## Activities
a – Reproduce the passage about the play Bill W. and Dr. Bob word for word, between "For those who" and "two million worldwide.", inclusive.
b – Carry on the passage about the play Bill W. and Dr. Bob, picking up right after its final sentence.

*** Passage ***

I saw a terrific play the other day, Bill W. and Dr. Bob, about the founders of Alcoholics Anonymous. This is tricky material for a general audience, as I know, since my own first mystery has a recovering alcoholic protagonist. In the course of selling it, I found the theme of alcoholism acted as a kind of litmus test for agents and editors who read it. And I’m still waiting with some apprehension to see how mystery lovers receive it when it comes out next year. So I was heartened by the enthusiastic reception the play got from a mixed audience. The New York Times called it “an insightful new play,” and the New Yorker said it “paints an endearing portrait of friendship and human weakness with warm humor.” I know the audience was mixed because when Robert Krakovski as Bill Wilson spoke the opening line, “My name is Bill, and I’m an alcoholic,” about half the audience chorused, “Hi, Bill,” immediately getting it that we were in an AA meeting.
For those who don’t know the story, Bill Wilson was a stockbroker with a big ego and a bigger alcohol problem whose last-ditch attempt to stop drinking before it killed him led to a meeting with Bob Smith, a surgeon and equally hopeless drunk, in Akron, Ohio in 1935. After having tried everything, including religion, the two men found that talking to another alcoholic—someone who’d been there too—made it possible to stay sober for just one day, and then another and another.
They made every mistake in the book, taking drunks into their homes, lending them money, and overselling their method instead of listening, while their long-suffering wives wondered if the remedy didn’t leave them as lonely and overburdened as the alcoholism had. But it worked. Two men in Akron in 1935 have become a fellowship of more than two million worldwide.

*** Material provided ***

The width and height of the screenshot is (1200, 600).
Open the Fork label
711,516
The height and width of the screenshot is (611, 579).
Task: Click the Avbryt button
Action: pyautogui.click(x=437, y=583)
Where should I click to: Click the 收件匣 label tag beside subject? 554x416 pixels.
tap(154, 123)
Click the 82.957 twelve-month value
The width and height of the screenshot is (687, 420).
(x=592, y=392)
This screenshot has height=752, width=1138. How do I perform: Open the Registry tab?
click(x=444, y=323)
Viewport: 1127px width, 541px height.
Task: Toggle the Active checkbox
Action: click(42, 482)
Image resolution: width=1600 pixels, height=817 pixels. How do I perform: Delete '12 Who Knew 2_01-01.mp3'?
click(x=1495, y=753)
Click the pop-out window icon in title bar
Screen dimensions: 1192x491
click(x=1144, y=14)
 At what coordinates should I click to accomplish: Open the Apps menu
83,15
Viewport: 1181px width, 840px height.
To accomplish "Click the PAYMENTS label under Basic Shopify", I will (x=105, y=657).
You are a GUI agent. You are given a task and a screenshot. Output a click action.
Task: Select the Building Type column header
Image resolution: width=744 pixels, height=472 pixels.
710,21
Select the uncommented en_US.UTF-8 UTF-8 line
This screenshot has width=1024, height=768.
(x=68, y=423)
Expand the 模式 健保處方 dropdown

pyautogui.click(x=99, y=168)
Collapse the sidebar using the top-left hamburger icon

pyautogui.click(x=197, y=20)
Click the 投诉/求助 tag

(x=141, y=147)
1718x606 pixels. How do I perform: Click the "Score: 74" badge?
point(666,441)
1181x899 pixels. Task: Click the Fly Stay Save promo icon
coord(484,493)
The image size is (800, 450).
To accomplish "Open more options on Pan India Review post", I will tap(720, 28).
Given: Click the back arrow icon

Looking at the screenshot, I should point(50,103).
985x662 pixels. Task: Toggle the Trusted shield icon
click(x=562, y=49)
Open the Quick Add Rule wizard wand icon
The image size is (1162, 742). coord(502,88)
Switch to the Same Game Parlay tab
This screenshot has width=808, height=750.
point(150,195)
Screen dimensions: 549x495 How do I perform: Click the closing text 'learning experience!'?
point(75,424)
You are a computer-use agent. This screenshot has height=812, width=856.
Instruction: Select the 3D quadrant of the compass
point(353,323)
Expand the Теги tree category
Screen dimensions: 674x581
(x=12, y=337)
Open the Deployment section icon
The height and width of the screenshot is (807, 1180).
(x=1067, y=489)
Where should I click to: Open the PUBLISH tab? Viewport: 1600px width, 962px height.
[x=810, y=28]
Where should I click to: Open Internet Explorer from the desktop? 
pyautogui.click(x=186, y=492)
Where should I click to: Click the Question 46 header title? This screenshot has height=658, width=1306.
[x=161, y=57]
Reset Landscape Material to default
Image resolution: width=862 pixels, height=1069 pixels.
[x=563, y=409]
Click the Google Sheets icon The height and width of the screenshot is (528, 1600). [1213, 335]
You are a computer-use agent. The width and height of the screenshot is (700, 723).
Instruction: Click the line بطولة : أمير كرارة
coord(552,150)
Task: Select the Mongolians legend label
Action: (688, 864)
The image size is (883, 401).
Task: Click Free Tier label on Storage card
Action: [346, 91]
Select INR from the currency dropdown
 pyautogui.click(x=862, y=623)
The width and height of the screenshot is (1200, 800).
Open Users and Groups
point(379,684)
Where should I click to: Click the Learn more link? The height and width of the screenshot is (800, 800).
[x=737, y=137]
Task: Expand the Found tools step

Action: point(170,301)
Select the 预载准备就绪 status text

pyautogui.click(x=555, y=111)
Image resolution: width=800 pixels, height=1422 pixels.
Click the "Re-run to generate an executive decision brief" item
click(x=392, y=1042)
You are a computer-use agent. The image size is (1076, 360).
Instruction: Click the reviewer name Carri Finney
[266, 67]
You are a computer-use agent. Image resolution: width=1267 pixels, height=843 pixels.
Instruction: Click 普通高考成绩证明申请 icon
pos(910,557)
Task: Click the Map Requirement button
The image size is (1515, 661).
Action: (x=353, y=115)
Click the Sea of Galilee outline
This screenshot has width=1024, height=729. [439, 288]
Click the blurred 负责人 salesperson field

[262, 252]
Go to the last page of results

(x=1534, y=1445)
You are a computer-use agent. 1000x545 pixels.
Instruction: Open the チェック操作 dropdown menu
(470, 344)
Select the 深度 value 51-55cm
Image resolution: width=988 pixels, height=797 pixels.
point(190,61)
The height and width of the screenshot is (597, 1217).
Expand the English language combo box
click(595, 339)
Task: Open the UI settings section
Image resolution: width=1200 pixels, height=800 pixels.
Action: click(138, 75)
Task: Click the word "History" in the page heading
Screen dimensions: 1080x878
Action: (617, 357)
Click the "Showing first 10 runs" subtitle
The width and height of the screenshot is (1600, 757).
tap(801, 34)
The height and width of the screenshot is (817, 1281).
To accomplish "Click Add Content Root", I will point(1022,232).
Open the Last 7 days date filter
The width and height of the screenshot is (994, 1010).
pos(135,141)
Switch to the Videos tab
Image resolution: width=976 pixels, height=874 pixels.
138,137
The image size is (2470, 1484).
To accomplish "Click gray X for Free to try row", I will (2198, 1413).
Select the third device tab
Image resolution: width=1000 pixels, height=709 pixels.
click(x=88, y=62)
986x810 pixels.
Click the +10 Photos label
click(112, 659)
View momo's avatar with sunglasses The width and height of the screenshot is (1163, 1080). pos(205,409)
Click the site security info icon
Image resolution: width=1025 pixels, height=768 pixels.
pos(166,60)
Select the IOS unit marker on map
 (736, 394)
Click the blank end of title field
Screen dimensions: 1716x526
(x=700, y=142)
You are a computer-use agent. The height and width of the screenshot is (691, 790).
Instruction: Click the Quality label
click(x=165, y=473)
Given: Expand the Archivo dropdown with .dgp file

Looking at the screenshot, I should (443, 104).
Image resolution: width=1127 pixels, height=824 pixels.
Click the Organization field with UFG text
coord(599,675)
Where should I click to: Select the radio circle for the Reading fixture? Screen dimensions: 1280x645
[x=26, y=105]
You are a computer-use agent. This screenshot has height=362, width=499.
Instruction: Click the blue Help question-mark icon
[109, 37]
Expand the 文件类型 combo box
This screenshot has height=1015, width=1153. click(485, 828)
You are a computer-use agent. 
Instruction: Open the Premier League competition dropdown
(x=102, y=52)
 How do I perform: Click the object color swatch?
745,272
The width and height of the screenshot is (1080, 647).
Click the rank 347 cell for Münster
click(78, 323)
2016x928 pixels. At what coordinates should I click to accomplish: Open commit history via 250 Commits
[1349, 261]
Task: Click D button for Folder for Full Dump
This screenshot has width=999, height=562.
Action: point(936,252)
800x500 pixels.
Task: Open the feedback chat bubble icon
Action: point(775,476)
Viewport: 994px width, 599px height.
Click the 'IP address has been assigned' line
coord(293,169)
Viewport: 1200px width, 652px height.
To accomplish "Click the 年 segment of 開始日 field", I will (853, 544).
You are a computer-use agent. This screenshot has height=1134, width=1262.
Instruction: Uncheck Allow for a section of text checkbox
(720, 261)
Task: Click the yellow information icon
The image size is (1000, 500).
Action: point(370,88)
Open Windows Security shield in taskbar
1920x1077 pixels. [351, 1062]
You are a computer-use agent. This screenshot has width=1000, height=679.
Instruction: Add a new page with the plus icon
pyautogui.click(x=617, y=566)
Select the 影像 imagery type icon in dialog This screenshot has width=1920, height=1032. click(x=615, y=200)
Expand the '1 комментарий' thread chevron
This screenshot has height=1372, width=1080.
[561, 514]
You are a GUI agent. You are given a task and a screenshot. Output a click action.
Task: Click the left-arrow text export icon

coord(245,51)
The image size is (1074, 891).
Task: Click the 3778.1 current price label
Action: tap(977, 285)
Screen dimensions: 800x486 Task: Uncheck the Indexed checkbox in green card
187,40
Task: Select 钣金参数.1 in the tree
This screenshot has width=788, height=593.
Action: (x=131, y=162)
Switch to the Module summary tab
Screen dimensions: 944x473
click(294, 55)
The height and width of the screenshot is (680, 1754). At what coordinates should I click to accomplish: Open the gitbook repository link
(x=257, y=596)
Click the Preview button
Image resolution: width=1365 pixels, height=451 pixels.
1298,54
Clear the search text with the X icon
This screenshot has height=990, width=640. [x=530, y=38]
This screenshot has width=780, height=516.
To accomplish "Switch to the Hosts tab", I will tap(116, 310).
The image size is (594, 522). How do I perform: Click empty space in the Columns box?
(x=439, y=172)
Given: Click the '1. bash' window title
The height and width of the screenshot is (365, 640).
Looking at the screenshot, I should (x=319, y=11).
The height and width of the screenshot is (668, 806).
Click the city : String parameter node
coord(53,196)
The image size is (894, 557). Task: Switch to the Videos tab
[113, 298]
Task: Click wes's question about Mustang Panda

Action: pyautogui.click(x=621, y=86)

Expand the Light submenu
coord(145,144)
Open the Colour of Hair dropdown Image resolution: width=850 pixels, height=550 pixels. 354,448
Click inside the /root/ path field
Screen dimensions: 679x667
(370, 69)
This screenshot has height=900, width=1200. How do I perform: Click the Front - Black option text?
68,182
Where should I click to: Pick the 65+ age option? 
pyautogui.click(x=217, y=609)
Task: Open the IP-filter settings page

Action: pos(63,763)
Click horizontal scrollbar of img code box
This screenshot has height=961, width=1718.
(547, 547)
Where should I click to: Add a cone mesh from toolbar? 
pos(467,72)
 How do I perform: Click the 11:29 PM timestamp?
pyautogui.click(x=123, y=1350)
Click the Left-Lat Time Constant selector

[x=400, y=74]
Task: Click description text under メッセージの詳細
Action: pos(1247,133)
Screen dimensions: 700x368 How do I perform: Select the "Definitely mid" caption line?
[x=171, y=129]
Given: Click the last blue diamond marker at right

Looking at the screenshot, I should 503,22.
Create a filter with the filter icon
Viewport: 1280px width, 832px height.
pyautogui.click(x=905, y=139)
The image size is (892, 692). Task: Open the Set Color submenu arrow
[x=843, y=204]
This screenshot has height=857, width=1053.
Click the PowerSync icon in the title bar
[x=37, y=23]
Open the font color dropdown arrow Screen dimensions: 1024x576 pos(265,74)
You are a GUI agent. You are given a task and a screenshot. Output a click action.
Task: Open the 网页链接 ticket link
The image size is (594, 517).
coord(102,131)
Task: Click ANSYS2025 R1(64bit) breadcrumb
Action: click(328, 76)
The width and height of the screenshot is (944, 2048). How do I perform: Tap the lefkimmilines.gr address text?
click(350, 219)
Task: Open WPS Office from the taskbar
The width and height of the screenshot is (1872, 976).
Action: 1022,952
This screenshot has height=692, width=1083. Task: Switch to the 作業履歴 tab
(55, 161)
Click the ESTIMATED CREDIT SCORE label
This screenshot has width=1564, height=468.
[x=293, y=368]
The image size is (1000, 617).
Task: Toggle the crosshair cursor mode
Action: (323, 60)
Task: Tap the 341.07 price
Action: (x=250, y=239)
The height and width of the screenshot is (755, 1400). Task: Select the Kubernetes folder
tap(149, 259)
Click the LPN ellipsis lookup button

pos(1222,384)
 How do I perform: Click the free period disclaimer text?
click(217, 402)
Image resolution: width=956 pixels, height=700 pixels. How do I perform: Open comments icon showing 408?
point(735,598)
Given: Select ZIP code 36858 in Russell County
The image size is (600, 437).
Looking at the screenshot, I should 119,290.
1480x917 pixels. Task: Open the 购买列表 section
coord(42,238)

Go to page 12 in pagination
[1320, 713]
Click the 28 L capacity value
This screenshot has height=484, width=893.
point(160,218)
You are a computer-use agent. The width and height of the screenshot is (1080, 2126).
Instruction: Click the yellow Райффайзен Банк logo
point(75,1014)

***

## Exercise responses
a –
For those who don’t know the story, Bill Wilson was a stockbroker with a big ego and a bigger alcohol problem whose last-ditch attempt to stop drinking before it killed him led to a meeting with Bob Smith, a surgeon and equally hopeless drunk, in Akron, Ohio in 1935. After having tried everything, including religion, the two men found that talking to another alcoholic—someone who’d been there too—made it possible to stay sober for just one day, and then another and another.
They made every mistake in the book, taking drunks into their homes, lending them money, and overselling their method instead of listening, while their long-suffering wives wondered if the remedy didn’t leave them as lonely and overburdened as the alcoholism had. But it worked. Two men in Akron in 1935 have become a fellowship of more than two million worldwide.

b –
What was then deeply stigmatized as an incurable moral weakness has become understood as a chronic but treatable disease. The success of AA has led not only to additional self-help programs for those suffering from a variety of addictive disorders and those who love them but also to effective professional treatment: counseling, therapy, and addiction medicine.
It’s a small world. I know of playwright Janet Surrey as a fellow addiction professional and feminist psychologist. (Her coauthor and husband, Stephen Bergman, is a highly regarded novelist and playwright under the pseudonym Samuel Shem.) And I once shook Lois Wilson’s hand, when she was a frail but still feisty little old lady of 93. Dr. Bob, the older of the two men, went to medical school in 1898, to give an idea of the time span involved. I could have chosen a lot less risky theme for my mysteries, but I write about recovery from alcoholism because it’s a life-changing experience. I have seen this transformation many times, and it is always inspiring—awesome in the true sense of the word. At some point in the play, Bill and Dr. Bob are accused of calling everything a miracle. I don’t blame them. I’d say recovery is a miracle every time.